Start at the line with "Precision (52, 1780)" in the records below, stop at the line with "優雅淑女~鑲鑽鍊飾撞色小蝴蝶結洋裝 (150, 1632)", and return every line in that span exactly, the two end lines included.

=== Section Start ===

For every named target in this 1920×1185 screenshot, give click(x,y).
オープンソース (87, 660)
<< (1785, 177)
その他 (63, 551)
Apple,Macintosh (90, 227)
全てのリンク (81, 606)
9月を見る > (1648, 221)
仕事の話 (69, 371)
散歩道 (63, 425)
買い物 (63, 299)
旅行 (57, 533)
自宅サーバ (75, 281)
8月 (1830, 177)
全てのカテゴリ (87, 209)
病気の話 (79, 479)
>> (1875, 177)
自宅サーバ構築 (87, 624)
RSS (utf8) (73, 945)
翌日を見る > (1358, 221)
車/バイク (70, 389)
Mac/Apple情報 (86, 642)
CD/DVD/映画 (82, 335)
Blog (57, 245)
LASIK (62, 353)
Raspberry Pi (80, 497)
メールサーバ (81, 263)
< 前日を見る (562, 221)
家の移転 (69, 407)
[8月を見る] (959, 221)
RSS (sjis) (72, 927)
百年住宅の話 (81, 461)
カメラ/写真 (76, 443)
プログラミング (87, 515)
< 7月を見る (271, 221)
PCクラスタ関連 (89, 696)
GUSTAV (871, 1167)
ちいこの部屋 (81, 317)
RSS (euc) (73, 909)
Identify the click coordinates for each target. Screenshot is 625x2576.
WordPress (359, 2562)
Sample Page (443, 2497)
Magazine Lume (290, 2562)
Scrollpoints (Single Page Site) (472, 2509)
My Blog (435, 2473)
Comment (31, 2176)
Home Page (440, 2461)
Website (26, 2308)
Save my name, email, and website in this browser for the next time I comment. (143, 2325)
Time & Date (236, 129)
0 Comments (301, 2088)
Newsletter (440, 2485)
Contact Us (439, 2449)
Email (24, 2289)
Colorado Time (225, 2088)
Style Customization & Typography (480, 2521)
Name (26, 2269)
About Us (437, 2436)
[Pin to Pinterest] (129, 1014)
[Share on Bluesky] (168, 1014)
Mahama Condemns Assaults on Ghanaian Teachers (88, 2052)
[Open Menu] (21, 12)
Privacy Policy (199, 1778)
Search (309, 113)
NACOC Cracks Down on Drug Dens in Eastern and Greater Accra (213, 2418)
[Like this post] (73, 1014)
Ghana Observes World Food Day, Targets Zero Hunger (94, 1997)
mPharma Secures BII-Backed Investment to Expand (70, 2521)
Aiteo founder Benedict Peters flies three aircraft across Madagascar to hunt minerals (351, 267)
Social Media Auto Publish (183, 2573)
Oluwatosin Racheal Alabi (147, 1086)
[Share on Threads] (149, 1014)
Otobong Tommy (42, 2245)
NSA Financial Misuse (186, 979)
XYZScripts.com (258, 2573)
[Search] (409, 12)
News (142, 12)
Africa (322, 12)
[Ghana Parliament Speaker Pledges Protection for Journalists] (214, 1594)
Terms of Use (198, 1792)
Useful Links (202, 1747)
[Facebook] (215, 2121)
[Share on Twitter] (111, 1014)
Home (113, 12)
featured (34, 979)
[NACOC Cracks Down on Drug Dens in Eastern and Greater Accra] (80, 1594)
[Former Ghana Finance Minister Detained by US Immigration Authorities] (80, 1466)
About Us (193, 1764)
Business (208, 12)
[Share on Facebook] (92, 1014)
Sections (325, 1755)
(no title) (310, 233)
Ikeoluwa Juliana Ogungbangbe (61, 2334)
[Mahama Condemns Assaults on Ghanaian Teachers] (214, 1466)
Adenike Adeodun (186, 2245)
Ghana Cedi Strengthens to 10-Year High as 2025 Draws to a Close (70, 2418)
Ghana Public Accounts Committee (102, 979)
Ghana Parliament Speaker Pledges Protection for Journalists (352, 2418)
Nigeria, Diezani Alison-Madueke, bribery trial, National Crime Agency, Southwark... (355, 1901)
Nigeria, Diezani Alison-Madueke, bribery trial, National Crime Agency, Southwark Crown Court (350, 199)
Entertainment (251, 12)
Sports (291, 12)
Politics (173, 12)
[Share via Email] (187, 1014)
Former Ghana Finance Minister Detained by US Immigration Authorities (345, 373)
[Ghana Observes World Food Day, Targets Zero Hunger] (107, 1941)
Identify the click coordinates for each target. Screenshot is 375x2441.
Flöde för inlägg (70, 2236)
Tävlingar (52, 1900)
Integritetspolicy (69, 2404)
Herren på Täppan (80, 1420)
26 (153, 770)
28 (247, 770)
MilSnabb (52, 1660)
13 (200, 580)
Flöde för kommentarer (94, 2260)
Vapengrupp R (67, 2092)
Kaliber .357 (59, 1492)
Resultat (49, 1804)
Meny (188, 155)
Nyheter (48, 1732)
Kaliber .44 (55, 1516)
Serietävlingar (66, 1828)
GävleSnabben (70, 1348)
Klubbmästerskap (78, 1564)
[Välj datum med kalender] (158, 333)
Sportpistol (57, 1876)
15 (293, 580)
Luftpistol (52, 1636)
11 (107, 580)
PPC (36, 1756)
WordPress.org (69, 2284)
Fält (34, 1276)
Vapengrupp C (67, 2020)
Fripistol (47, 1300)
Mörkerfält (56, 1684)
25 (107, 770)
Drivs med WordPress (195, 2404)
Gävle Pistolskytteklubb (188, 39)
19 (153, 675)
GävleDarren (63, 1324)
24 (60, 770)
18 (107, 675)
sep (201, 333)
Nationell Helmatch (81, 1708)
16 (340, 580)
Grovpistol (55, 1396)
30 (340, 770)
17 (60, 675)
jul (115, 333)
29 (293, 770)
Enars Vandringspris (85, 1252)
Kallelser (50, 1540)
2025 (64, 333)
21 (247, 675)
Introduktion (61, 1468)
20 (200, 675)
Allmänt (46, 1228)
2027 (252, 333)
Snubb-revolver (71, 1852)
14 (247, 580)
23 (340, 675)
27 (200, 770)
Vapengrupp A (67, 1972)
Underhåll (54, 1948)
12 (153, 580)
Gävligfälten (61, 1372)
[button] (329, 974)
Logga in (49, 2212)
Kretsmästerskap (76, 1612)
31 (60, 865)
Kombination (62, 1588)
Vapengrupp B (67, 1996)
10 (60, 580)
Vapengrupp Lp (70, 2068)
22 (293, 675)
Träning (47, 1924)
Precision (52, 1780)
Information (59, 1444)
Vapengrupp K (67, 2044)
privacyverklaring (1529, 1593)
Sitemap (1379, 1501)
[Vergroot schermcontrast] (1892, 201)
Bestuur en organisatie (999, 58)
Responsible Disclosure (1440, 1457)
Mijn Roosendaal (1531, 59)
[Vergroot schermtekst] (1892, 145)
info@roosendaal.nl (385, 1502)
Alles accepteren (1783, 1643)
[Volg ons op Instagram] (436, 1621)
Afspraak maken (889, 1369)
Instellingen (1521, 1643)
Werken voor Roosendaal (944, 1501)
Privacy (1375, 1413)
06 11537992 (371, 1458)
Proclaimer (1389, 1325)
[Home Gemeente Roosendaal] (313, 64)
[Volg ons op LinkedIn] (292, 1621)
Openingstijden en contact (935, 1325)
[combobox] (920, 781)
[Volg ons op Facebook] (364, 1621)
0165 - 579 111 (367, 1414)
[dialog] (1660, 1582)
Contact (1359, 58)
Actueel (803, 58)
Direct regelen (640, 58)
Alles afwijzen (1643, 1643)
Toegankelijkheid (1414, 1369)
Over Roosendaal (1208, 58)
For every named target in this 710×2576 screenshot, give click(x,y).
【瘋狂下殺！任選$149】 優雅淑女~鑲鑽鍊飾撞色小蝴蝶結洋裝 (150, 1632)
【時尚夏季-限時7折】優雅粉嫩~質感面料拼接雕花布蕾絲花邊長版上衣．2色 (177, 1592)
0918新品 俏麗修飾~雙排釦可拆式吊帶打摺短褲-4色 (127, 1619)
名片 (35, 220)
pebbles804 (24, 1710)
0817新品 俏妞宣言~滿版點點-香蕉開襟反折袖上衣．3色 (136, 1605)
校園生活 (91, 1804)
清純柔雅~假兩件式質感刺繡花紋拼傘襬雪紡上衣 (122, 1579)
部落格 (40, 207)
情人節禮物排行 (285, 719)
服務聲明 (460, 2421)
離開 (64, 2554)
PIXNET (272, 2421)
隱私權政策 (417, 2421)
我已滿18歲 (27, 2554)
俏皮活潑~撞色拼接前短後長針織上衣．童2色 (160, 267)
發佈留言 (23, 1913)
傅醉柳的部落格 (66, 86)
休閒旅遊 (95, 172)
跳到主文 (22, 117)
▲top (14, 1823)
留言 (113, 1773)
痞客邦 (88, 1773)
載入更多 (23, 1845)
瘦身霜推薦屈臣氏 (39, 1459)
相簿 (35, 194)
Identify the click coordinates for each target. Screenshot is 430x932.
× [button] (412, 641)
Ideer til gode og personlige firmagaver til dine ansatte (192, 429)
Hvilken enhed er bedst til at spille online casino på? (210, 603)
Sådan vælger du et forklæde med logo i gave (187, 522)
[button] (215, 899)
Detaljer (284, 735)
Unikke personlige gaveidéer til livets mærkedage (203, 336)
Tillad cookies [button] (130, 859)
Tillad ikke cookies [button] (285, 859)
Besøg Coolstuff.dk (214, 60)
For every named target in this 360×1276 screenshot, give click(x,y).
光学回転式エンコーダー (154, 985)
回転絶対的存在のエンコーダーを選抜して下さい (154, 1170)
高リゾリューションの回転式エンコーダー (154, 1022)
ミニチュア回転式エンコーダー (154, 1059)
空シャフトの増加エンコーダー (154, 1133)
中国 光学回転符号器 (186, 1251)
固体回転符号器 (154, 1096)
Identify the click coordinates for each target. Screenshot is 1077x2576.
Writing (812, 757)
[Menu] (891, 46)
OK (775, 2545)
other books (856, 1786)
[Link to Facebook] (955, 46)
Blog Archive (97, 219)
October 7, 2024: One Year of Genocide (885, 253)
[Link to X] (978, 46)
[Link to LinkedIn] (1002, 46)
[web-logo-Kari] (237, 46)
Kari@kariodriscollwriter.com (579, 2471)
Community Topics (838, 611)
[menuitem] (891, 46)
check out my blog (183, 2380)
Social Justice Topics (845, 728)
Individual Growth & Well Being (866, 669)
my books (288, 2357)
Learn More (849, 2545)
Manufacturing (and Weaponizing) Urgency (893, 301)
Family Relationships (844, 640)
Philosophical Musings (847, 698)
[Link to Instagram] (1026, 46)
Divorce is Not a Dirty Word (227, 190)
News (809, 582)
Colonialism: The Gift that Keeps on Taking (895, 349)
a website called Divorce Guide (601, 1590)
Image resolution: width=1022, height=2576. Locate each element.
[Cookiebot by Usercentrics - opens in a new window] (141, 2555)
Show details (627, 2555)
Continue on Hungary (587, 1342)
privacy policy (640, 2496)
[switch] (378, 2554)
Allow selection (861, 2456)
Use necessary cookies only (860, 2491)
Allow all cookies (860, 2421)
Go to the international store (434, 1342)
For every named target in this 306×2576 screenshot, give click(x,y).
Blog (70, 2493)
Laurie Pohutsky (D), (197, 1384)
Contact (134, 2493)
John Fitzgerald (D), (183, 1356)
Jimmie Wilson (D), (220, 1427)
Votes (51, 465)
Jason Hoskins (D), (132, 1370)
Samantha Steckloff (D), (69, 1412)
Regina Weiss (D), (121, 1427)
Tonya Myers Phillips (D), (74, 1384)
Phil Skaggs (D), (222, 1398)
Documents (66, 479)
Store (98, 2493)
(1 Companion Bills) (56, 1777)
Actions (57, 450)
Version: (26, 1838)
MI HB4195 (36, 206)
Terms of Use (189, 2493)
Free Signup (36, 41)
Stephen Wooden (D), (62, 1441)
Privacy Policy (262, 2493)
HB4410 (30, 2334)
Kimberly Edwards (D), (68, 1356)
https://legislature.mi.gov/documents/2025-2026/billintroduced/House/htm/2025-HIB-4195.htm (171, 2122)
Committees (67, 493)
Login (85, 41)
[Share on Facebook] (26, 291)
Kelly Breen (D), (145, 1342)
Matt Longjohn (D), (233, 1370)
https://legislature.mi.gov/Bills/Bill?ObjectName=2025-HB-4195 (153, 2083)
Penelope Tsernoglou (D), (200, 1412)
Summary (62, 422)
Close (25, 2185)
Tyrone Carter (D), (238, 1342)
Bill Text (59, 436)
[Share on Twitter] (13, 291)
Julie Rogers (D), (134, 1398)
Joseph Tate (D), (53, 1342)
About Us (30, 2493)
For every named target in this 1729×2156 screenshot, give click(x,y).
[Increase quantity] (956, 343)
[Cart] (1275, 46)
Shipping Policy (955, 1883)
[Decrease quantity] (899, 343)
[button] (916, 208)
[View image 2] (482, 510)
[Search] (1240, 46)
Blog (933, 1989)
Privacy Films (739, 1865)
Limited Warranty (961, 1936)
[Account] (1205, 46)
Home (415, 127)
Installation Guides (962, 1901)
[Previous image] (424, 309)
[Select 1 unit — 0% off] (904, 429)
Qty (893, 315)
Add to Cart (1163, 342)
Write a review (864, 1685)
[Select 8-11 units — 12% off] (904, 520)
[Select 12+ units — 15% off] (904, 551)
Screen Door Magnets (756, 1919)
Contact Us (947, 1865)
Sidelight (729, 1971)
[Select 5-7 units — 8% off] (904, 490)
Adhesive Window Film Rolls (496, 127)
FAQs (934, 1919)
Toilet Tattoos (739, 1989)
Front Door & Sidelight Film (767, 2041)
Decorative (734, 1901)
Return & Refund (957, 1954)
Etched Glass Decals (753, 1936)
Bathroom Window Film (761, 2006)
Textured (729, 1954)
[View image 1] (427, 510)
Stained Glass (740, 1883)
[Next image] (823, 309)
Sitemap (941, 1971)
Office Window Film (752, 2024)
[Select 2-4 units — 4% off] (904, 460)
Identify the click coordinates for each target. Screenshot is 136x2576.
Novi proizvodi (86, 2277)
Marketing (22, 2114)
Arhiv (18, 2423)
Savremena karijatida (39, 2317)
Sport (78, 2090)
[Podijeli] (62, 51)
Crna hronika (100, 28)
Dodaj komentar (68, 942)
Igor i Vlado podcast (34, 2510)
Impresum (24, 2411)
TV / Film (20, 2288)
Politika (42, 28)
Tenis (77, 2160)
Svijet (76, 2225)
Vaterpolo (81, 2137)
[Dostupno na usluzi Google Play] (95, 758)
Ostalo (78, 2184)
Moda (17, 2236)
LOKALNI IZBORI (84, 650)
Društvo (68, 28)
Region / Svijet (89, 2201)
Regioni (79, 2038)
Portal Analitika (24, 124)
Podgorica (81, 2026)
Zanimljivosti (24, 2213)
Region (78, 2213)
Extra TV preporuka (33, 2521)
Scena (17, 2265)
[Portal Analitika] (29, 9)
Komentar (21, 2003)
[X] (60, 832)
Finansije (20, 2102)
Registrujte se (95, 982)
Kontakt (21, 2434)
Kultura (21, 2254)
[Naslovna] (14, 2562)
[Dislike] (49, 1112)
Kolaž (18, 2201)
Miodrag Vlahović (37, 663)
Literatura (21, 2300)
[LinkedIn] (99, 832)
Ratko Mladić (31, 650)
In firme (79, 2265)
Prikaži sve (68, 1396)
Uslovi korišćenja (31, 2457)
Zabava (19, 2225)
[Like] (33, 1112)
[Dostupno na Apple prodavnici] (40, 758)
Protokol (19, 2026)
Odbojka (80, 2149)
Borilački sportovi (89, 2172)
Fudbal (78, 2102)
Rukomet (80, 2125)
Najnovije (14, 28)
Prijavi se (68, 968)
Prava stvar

=== Section End ===

_Finished task_
Precision (52, 1780)
Information (59, 1444)
Vapengrupp K (67, 2044)
privacyverklaring (1529, 1593)
Sitemap (1379, 1501)
[Vergroot schermcontrast] (1892, 201)
Bestuur en organisatie (999, 58)
Responsible Disclosure (1440, 1457)
Mijn Roosendaal (1531, 59)
[Vergroot schermtekst] (1892, 145)
info@roosendaal.nl (385, 1502)
Alles accepteren (1783, 1643)
[Volg ons op Instagram] (436, 1621)
Afspraak maken (889, 1369)
Instellingen (1521, 1643)
Werken voor Roosendaal (944, 1501)
Privacy (1375, 1413)
06 11537992 (371, 1458)
Proclaimer (1389, 1325)
[Home Gemeente Roosendaal] (313, 64)
[Volg ons op LinkedIn] (292, 1621)
Openingstijden en contact (935, 1325)
[combobox] (920, 781)
[Volg ons op Facebook] (364, 1621)
0165 - 579 111 (367, 1414)
[dialog] (1660, 1582)
Contact (1359, 58)
Actueel (803, 58)
Direct regelen (640, 58)
Alles afwijzen (1643, 1643)
Toegankelijkheid (1414, 1369)
Over Roosendaal (1208, 58)
For every named target in this 710×2576 screenshot, give click(x,y).
【瘋狂下殺！任選$149】 優雅淑女~鑲鑽鍊飾撞色小蝴蝶結洋裝 (150, 1632)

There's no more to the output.